The name of the band developed with input from a couple sources. A good friend who played bass with him suggested that he use his own name as the band name, as well as his solo gigs, giving him wider recognition. He started billing the band as The Jason Roxas Trio.
Shortly after that he was in a music store with Guitar Woody, who had just heard his promo on the radio, and the DJ kept screwing up his last name of Roxas. So he asked Jason what his middle name was. When he told him it was King, Woody thought that was perfect and suggested he make it easy on everybody and just go by Jason King.

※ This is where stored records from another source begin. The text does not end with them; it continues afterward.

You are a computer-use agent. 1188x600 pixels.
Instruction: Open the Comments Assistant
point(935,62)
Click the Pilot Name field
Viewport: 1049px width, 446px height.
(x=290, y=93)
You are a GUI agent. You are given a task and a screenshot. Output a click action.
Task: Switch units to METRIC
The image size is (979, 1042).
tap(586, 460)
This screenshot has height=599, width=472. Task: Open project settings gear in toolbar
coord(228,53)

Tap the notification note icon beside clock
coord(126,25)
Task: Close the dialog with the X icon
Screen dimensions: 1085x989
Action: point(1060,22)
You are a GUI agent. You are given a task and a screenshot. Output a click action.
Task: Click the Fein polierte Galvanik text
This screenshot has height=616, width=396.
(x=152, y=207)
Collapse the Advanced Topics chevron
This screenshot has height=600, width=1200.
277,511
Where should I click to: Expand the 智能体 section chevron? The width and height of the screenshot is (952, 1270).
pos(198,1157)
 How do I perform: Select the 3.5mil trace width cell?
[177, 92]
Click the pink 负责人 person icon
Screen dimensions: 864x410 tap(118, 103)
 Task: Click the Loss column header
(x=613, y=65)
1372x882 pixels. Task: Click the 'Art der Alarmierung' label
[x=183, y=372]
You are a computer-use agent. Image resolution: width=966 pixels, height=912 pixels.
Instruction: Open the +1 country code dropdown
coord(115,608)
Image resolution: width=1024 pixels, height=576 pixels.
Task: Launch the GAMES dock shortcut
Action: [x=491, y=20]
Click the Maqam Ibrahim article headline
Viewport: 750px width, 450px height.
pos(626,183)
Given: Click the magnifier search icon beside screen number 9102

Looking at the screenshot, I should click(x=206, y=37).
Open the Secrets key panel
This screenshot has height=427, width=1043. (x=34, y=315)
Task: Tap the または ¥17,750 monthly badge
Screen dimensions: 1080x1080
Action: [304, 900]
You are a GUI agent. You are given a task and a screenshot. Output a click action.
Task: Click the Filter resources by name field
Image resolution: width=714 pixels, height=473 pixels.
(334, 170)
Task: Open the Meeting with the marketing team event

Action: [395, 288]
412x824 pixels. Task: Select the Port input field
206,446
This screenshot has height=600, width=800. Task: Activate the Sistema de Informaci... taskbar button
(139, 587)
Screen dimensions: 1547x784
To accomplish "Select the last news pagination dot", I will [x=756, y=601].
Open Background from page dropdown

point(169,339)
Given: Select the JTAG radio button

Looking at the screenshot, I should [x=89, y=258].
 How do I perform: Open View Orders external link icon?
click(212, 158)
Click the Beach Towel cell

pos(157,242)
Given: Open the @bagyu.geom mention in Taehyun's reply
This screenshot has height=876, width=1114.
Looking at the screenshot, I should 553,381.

On the question of noteworthy collaborations, Jason pulled out a good one with his story about playing with Steady Rollin’ Bob Margolin. Margolin had been a recording blues artist since 1973, playing with Muddy Waters from 1973 to 1980, and also performed with Muddy and The Band on The Last Waltz.
King first encountered Margolin when he was playing in The Garage at the Reno Hilton (now Grand Sierra Resort). Years later he met up with him at the International Blues Challenge in Memphis. Long story short, they bonded and decided that The Jason King Band would back him up when he was playing in the northern California and Nevada venues.
Since they both played at Biscuit and Blues, King would often pick up Margolin in San Francisco and bring him to Reno for gigs in the Reno/Tahoe area. This went on for a long time. They are still friends and stay in touch with each other.
On another occasion, about 20 years ago, King’s band was joined by some of Jonny Lang’s band members at The Cantina during a Rib Cook-off event in Sparks. After a couple tunes Jonny Lang himself showed up and played a full set with them using one of Jason’s guitars.
“…once I got pulled up at The Crystal Bay Club to play with Robert Randolph. That was great.“– Jason King
Jason King is one of the fortunate local musicians who is able to make his living as a performer. Then came the pandemic. He remembers clearly that it was March 17, 2020 when it all closed down.
As an independent contractor he did not qualify for unemployment. The support and love of friends and family helped him survive during those hard times. As things started to reopen he found himself working steadily again at most of the places that he had been playing before.
Things are good again. The lights are on and there’s food on the table for his son and him.
Most of the time King plays a beat up Fender Stratocaster, so I asked him about it.
He said he has had it since he was about 17 years old and it’s considered a classic vintage guitar. When he got it, it was all original. At one point he decided to modify it and he even added a Floyd Rose Tremolo Bridge.
As time passed he realized that he should probably have left it alone, so with help from some talented friends they replaced all the original parts that he had taken out.
A new CD is on the horizon. King feels like he has the right band around him to consider recording again. His plan is to start integrating originals back into a steady rotation at gigs to get them really tight and ready to record.
“Some people record quickly. My process is slower and takes a long time. Maybe by Easter or next summer I’ll have something ready,” he said.
Jason King has nothing but praise for his bandmates, even saying that he’s just another guitar player and it’s the band that makes him sound good.
The band consists of David Macias on saxophone, keyboard player Gabriel Riley II, Matt Bassett on bass, and Brad Scribner on drums. He especially points out how important he feels it is to have a drummer and bass player who mesh well together. I’m sure a tribe like that doesn’t hurt. Do yourself a favor and go check out The Jason King Band.